Ia yang sempat menjanda itu kemudian bersedia menerima pinangan Teuku Umar. Keduanya pun menikah dan melanjutkan perjuangan melawan Belanda.
Teuku Cik Ibrahim Lamnga adalah seorang ulama pejuang yang gigih pada era Kesultanan Aceh Darussalam, ia syahid pada 29 Juni 1878.
Syahidnya Teuku Cik Ibrahim membuatnya semakin mencintai agamanya. Ia berikrar hanya akan menikah kembali dengan laki-laki yang bersedia membantunya melawan tentara kafir Belanda.

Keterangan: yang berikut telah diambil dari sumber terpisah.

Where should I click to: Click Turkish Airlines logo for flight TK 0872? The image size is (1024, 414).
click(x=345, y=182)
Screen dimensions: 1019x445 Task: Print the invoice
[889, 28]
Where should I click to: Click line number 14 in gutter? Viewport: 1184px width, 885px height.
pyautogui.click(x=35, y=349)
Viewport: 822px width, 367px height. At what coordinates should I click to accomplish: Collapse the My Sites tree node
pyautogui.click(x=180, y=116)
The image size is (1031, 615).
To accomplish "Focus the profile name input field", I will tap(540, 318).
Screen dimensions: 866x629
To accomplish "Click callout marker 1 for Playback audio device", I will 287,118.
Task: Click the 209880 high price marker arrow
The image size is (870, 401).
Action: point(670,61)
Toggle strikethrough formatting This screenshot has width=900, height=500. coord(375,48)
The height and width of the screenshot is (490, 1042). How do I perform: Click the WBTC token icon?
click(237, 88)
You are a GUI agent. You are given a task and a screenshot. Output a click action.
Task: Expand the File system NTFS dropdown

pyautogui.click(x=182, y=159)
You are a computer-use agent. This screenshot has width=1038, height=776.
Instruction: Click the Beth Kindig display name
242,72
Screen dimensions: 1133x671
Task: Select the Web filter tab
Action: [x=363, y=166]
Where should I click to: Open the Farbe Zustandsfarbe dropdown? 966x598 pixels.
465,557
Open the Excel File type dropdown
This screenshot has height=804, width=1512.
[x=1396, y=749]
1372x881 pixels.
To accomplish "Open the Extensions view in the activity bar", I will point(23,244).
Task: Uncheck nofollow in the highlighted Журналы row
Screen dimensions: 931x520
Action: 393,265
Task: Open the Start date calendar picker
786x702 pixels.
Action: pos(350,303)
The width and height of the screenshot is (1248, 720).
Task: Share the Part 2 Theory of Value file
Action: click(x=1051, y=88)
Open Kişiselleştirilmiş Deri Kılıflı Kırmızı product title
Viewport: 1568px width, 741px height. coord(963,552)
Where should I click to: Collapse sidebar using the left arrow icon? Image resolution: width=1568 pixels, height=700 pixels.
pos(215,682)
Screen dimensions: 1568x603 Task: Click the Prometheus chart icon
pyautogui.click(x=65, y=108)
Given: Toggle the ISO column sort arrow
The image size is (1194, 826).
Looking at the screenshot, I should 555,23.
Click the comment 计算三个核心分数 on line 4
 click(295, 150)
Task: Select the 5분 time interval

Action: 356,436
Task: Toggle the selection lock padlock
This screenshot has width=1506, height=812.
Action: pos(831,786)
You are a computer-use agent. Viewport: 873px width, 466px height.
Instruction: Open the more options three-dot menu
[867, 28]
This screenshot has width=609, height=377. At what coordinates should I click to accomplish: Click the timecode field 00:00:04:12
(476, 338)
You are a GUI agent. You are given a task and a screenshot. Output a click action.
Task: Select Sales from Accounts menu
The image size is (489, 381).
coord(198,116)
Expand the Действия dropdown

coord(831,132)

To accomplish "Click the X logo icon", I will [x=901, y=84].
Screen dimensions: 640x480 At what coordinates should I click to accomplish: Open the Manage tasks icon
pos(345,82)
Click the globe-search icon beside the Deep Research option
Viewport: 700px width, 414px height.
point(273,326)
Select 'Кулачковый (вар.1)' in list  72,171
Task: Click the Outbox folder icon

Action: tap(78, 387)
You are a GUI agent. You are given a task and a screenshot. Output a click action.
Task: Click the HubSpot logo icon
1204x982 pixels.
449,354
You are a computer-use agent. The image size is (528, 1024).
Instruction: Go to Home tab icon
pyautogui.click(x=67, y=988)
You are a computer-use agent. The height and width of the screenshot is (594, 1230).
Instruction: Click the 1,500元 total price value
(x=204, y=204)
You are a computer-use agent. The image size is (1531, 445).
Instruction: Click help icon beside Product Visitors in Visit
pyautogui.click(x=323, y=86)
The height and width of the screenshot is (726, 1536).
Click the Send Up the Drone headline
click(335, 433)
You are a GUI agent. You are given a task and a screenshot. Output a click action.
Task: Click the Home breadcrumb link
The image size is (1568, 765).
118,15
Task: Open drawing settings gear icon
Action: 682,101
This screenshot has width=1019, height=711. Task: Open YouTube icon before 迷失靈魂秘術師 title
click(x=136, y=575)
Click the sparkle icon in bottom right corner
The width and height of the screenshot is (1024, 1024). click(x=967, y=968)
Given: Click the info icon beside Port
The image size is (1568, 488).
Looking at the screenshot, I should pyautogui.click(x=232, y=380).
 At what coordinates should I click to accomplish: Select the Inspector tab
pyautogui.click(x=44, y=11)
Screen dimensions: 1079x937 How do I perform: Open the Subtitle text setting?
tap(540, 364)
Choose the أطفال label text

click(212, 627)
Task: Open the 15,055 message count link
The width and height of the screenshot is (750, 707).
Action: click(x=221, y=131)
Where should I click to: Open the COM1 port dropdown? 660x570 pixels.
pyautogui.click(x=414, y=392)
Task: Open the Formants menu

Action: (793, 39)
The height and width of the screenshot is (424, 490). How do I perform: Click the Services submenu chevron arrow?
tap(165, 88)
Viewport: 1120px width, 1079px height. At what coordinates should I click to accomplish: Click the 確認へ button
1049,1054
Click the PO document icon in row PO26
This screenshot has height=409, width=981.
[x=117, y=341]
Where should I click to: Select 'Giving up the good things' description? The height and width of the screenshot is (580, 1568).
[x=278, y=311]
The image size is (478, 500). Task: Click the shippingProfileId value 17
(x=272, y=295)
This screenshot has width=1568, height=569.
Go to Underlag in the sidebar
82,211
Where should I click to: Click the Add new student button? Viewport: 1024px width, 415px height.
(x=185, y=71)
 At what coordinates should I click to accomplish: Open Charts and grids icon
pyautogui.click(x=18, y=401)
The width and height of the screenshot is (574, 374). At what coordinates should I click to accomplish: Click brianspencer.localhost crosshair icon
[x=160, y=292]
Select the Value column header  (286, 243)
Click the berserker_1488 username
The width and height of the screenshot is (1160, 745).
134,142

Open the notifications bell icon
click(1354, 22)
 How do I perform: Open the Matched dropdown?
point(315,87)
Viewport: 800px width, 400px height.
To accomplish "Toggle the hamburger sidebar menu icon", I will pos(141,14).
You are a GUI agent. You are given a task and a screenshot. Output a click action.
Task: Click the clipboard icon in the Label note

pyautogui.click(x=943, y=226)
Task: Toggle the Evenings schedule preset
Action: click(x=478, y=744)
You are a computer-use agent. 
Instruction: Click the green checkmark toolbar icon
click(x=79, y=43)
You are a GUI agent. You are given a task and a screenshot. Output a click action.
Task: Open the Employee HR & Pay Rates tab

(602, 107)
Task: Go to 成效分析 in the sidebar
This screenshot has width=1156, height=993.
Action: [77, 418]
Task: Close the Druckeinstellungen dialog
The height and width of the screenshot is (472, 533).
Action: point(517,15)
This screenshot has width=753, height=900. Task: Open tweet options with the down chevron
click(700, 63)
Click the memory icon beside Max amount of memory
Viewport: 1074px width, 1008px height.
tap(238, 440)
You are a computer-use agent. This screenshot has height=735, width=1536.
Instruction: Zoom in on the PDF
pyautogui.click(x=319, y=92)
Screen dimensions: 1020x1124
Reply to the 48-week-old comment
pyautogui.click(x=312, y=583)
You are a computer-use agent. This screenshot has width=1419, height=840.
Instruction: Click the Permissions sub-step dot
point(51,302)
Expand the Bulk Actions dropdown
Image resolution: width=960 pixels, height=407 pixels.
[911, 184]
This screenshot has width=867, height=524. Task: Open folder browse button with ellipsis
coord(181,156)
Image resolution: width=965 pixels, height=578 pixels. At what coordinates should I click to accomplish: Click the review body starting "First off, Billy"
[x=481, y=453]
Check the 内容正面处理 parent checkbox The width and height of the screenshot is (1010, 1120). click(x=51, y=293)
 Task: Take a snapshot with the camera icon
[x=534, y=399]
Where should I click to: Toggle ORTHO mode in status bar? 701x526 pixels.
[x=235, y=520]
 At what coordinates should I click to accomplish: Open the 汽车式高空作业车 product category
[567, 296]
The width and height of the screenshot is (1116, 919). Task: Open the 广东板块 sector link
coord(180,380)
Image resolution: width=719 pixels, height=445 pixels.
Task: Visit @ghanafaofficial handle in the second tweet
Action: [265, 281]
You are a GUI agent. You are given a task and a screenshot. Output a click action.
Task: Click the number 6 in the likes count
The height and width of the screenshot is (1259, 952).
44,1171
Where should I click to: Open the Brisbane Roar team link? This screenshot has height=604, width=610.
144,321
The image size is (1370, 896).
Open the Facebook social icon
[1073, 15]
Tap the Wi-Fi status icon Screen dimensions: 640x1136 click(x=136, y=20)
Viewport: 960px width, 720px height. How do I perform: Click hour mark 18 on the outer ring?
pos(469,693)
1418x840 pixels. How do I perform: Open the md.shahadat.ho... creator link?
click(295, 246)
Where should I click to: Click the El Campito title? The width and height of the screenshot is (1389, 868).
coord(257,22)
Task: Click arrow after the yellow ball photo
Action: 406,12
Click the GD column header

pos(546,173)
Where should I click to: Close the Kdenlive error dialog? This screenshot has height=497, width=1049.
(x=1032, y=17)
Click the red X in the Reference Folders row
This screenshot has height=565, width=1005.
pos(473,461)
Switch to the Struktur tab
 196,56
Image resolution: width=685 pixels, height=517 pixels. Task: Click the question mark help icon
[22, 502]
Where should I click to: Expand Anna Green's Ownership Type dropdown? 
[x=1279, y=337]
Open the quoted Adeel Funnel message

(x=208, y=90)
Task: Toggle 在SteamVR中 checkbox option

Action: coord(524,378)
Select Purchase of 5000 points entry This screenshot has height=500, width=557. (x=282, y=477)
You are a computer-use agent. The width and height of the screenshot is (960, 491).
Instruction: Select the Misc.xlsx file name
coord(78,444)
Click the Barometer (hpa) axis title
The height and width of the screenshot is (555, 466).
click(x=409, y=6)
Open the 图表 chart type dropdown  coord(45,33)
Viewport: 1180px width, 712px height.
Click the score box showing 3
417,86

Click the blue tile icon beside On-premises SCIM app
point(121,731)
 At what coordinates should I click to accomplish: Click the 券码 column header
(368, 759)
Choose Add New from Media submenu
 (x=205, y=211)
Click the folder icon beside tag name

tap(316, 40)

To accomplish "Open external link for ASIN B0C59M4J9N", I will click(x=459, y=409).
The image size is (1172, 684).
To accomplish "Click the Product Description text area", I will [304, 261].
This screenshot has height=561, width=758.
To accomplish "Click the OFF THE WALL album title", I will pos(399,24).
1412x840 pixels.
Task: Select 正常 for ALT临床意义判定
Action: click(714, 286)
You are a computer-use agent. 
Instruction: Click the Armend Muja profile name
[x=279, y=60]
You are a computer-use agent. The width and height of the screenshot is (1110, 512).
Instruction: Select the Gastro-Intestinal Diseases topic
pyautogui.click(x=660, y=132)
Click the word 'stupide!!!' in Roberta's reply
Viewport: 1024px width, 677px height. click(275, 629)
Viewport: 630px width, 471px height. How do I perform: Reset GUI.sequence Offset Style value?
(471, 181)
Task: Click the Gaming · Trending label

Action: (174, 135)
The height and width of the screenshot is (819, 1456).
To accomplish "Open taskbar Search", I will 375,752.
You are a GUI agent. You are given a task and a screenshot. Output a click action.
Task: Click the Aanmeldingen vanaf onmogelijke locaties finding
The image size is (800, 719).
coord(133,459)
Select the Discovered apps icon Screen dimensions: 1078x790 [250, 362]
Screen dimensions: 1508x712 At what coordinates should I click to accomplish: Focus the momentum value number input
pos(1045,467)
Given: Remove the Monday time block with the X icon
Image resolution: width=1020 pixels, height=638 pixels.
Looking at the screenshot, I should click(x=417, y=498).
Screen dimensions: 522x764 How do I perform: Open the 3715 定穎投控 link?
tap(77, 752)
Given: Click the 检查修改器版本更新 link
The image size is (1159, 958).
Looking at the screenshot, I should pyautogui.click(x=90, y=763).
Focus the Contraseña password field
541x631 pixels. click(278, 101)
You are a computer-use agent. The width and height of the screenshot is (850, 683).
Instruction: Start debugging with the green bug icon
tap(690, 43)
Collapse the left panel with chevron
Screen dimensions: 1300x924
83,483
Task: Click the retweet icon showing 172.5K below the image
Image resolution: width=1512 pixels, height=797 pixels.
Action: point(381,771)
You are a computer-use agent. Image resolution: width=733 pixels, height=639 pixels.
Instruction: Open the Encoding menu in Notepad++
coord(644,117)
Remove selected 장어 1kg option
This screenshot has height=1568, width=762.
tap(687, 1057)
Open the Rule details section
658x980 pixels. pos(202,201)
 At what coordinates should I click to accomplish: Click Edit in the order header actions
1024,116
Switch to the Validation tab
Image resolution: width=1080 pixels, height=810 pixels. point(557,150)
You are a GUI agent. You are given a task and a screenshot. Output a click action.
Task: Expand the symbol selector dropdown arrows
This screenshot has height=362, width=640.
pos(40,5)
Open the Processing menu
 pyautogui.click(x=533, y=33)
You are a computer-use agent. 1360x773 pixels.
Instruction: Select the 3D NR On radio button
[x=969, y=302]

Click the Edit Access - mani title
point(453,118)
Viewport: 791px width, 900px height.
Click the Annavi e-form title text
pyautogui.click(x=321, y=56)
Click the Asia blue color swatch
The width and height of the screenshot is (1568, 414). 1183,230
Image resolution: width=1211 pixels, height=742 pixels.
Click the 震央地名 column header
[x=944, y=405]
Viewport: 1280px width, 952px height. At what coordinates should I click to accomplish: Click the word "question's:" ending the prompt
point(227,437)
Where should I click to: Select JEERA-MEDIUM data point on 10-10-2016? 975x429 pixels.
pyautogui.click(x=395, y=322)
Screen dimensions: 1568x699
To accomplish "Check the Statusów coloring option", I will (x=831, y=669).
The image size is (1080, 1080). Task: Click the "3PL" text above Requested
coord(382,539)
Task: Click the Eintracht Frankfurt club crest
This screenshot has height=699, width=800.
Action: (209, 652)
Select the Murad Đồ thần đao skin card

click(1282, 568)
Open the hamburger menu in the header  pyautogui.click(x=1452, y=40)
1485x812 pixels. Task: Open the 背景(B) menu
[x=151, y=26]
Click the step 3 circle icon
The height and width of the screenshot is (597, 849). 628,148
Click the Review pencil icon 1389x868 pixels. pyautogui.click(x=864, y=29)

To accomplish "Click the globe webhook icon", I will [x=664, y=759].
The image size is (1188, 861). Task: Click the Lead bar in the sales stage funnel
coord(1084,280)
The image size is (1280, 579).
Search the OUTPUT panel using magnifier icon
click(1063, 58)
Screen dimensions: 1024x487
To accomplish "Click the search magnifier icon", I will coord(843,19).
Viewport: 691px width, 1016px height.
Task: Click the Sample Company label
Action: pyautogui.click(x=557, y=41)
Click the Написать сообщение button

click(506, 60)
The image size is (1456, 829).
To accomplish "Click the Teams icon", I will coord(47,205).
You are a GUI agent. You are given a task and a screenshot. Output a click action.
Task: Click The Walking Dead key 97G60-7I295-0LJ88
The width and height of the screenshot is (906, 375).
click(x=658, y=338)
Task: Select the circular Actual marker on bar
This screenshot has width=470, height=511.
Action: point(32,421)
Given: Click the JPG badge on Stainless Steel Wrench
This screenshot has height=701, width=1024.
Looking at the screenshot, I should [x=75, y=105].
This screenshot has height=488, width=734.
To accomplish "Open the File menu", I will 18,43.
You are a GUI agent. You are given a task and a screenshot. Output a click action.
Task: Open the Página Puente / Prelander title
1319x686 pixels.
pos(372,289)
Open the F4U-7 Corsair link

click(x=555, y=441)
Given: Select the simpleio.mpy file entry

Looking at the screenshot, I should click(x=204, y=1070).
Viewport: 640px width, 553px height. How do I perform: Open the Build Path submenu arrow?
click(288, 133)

“Jika hati Din sesudah itu dapat pula melekat kepada Teuku Umar, maka yang menjadi dasar dan sebabnya hanyalah satu: tertariknya hati seorang laki-laki yang di dalam Sabilillah, melawan kafir, hendak dijadikan kawan se-ikhwan, rekan seperjuangan. Rekan itulah yang akan mengangkat senjata untuknya, penumpas kafir yang sedang menodai tanah airnya. Kawan itulah yang akan menyertainya dalam ia berhasrat hendak mengusir orang kafir dari tanah Aceh. Bukanlah suami baru sebagai pengganti yang hilang hendak dicarinya, penghibur hati yang gundah. Melainkan ia kehilangan kawan guna menyambung tangan yang puntung, di dalam berhasrat hendak menerkam musuhnya,” tulis Szekely Lulofs, seorang penulis berkebangsaan Belanda dalam bukunya berjudul Cut Nyak Din Kisah Ratu Perang Aceh.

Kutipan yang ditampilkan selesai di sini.